The amount of data held by the largest insurers is comparable to that in the hands of internet giants such as Facebook and Amazon—yet the industry is unable to leverage it because such a high percentage is stored in an analogue format. Changing this should be the number one priority for any insurance CEO.
That is the view of Arndt Gossmann, the co-founder and chief executive of DGTAL, a software company formed in October 2021 as a joint venture between liability manager Gossmann & Cie and Deon Digital, a software company based in Copenhagen and Zurich.
The business has the stated aim of “building a digital factory” to allow insurers to use applications along with their existing systems in order to fast-track and optimise core processes such as claims management.
But, for Gossmann, there is a bigger picture: if insurers can learn to leverage the vast amount of data they hold, it would revolutionise the industry—and their valuations.
Tech giants such as Meta or Amazon are typically valued at many times their book value in contrast with most insurers. A key reason for this difference, he said, is insurers’ inability to use and leverage their data.
“When you consider this dynamic, there should only be one mission for any new CEO in an insurance company: to use data better to boost the value of their company. That is why technology such as ours can be a game-changer. Technology has the power to change the entire industry.”
DGTAL has set out to target claims handling within the $5 trillion insurance industry for good reason. Claims consume 75 percent of insurers’ revenues yet the process in most insurers has remained unchanged over the past century—due to a lack of data and technology.
DGTAL has built a platform that enables fully automated claims handling. It aggregates both structured and unstructured data and has developed what it claims is the first context-based artificial intelligence (AI) into insurance and claims handling.
“Technology has the power to change the entire industry.”
Arndt Gossmann, DGTAL
Despite insurance being a data-intense business model, insurers rely on technology standards invented in the 1980s, Gossmann claims.

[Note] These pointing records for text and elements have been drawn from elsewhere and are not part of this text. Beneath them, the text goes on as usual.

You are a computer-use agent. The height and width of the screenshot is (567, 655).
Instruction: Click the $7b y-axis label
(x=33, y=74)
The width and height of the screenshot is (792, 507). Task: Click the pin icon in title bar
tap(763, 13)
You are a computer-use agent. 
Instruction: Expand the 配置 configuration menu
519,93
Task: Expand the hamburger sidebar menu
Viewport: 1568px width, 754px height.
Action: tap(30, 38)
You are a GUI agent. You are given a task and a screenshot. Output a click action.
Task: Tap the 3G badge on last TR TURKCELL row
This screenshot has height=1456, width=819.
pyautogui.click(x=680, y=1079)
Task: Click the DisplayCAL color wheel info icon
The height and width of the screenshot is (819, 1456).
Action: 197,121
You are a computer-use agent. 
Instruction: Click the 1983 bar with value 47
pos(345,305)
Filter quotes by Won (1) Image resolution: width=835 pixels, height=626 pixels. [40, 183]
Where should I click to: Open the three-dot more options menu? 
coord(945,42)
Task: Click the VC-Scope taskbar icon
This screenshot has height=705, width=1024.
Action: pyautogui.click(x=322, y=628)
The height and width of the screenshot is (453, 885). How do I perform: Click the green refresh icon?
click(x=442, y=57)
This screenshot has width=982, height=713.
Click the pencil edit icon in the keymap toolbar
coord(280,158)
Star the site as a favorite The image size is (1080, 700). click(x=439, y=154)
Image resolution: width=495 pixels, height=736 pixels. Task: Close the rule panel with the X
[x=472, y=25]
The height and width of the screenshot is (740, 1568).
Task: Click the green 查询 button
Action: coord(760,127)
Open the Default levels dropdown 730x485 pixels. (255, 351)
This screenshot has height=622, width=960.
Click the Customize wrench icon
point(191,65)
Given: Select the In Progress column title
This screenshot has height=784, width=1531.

“Recent technology shifts, as used by Silicon Valley companies, have not yet reached the industry. Claims handling is the core business process yet it is usually managed in-house and, despite its economic significance, remains mostly manual. The key reason is the low availability of data,” he said.
DGTAL has calculated that only 2 percent of the relevant information with insurers is structured and machine-readable. “Most of the data is hidden in unstructured information such as paper files, PDFs, emails or images. Although highly repetitive, it needs qualified human interaction to understand and manage a claim.”
DGTAL claims to be the first open AI platform that enables fully automated claims handling. It has developed technology to understand and transform unstructured insurance information into machine-readable, smart data. It offers its application as an AI-as-a-service to allow any insurer to transition from legacy systems and access the data and technology needed using a shared ecosystem approach.
Gossmann is in Monte Carlo this week to expand his pipeline of clients. His firm has already completed a number of pilots with clients and is now moving on to a more robust rollout of the technology with a number of clients. “Some are now moving to the beginning of a complete, profound digital transformation of the entire company,” he said.
He again stresses the sophistication of the technology the company has developed. “We’re using the same level of technology as the most cutting edge in Silicon Valley at the moment and applying it to insurance. We’re not reinventing the wheel but we’re using the latest wheels which are used so far for other industries and applying them to insurance,” he said.